Trecho apresentado:
'''
No caso das burcas da Maria Júlia, o Banco do Brasil poderá
exigir, como garantia, suas máquinas de costura, que são bens móveis. O que
Maria Júlia levará para casa? Uma cédula de crédito comercial pignoratícia. “Pignoratício” é associado
a penhor, a garantia real sobre bens móveis, assim como a hipoteca é a garantia
real sobre bens imóveis.
Ou, ainda, o Banco, analisando o caso particular do pai da
Carol e entendendo que se trata de um risco maior, exigiu a fazenda e o maquinário como garantia. Assim eles
celebram uma cédula de crédito hipotecário-pignoratícia.
Essas são as características principais das cédulas de
crédito: a destinação do empréstimo está atrelada à atividade econômica
específica e a garantia para a celebração daquele contrato. O estudo que
fazemos aqui é genérico e se aplica a todas as cédulas de crédito. Cada espécie
tem seu próprio regramento, mas esta aqui é uma teoria geral.
A cédula de crédito em sua forma principal se assemelha a um
contrato. Há cláusulas, assinatura das partes e de duas testemunhas. Mas, assim
como ocorre com a duplicata e com o cheque, o título é causal e ela pode ser
negociada mediante endosso.
Conceito de cédula de
crédito: são promessas de pagamento
emitidas pelo devedor em razão de financiamento dado pelo credor caracterizadas
pela descrição dos bens dados em garantia que se tornam impenhoráveis após a emissão da cédula (cédulas
hipotecárias, pignoratícias, hipotecário-pignoratícias).
'''
Seção de dados:
'''
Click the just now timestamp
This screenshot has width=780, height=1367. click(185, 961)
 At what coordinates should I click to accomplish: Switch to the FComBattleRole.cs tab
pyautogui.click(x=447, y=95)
'''
Tarefas e exercícios:
A: Transcreva, do trecho sobre cédulas de crédito, a parte que se inicia nas palavras "Conceito de cédula" e termina após "hipotecárias, pignoratícias, hipotecário-pignoratícias).".
B: Segundo o trecho sobre cédulas de crédito, a que se associa o termo "pignoratício"?

Resultados esperados:
A:
Conceito de cédula de
crédito: são promessas de pagamento
emitidas pelo devedor em razão de financiamento dado pelo credor caracterizadas
pela descrição dos bens dados em garantia que se tornam impenhoráveis após a emissão da cédula (cédulas
hipotecárias, pignoratícias, hipotecário-pignoratícias).

B: Ao penhor, a garantia real sobre bens móveis.